:: How to complete this task ::
Look for the word "agent" in the records, and copy each line where it appears.

Dataset entries:

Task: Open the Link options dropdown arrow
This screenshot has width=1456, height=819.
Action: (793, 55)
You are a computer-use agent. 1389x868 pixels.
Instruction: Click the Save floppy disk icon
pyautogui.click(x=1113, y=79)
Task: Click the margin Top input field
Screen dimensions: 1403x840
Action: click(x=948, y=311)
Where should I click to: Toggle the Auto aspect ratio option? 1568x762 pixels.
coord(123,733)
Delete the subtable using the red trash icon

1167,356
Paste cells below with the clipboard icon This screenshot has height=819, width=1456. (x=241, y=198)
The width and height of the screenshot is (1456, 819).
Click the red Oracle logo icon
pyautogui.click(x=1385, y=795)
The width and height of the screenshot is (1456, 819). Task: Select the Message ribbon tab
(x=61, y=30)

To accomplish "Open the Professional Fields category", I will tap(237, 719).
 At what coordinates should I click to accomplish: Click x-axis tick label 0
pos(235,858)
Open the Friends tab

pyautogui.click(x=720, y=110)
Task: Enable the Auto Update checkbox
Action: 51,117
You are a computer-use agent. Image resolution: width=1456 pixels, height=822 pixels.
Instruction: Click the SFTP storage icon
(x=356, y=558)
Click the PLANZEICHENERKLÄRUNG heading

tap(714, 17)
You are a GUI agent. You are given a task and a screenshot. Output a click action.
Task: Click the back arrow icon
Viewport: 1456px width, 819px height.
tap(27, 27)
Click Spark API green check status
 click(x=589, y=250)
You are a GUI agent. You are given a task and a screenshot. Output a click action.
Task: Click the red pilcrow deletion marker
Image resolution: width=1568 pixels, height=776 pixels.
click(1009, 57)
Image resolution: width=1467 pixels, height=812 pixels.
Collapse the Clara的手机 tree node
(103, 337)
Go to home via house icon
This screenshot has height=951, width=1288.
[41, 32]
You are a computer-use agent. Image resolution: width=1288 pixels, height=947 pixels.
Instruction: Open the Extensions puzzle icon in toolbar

:: Answer for the task ::
You are a computer-use agent. 1389x868 pixels.
You are a computer-use agent. Image resolution: width=1456 pixels, height=822 pixels.
You are a GUI agent. You are given a task and a screenshot. Output a click action.
You are a GUI agent. You are given a task and a screenshot. Output a click action.
You are a computer-use agent. Image resolution: width=1288 pixels, height=947 pixels.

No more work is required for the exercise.